According to this morning's reports, Chernomyrdin is trying to figure out a way to halt the inflation without damaging commerce and adding to the suffering of the population (except, of course, those who runs shops and kiosks.) If he were to ask me, I'd tell him the first thing he should do is to cut back the price of oil to R2000 per metric ton. This will halt the inflation in its tracks by collapsing the demand for trade credit. It's like Alan Greenspan deciding he has had a change of heart, and instead of quadrupling the gold price to $1,400, only doubling it to $700. The folks who are selling the Ruble short would be stung, and its exchange value would be cut at least in two, probably more, as they might correctly suspect I'd soon be announcing another cut in the oil price. Then, I would advise the Prime Minister to have a mammoth domestic Ruble bond issue, with the bond payable in Rubles with interest at maturity, or in gold without interest. The dollar equivalent exchange rate at maturity should be no greater than 20 rubles per dollar. The purpose is to offer interest-bearing government debt that will extend the government's determination to fix the value of the ruble into the future. The bonds will be bought because of their obvious potential for capital gains, and in that sense act more like equity in the government. By deflating the Ruble, the government rewards the people -- its most important creditors -- instead of cheating them.

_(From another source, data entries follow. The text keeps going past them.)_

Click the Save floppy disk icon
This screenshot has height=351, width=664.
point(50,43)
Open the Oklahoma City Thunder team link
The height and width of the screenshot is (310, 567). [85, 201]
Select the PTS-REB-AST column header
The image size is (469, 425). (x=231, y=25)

Will the Russians do this or something like it? Not if the Western establishment has anything to say about it. But we find it interesting that no sooner had Yeltsin announced the sacking of Gaidar (and the defeat of the IMF) than it was announced that he will be going to China, tomorrow, and that his first stop will be in the South China industrial zone. Indeed, the "communist" faction in the Congress has been urging a shift to China and the East, insofar as Beijing has been getting better advice from the Hong Kong Chinese on how to convert to capitalism, than Moscow has been getting from the IMF and the Charles River crowd. China has been making the conversion to democratic capitalism rationally, building a new system from the bottom up alongside the old system, which will not be torn down completely until the new superstructure is in place. Yeltsin has a lot to learn from Beijing.

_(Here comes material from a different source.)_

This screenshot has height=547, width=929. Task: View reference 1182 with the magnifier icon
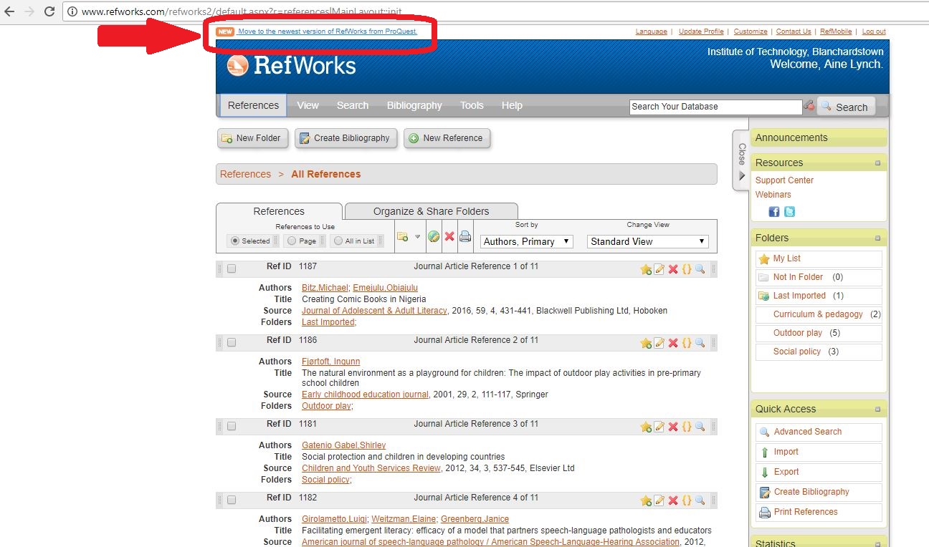pyautogui.click(x=700, y=500)
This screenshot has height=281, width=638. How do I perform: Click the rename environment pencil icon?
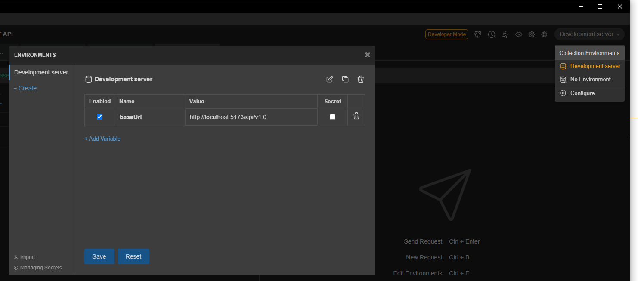point(330,79)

It could be that the Clinton team is taking note of these developments, as both the President-elect and his nominee for Treasury Secretary, Lloyd Bentsen, have been saying nice things about the Chinese in the last few days. Clinton has gone so far as to say he supports continuation of Most Favored Nation treatment for China. The Hang-Seng index is back on the upswing, up 100 points last night on the news from Little Rock,  at its highest since December 1. There also seems to be less frenzy among the Clinton people on the departure of Yegor Gaidar than we found in the press corps. It could be that Bob Strauss, a Democrat in good standing, is back in Washington to stay and has given his friends on the Clinton team a better reading on what's happening in Moscow than they have been able to get by reading the papers.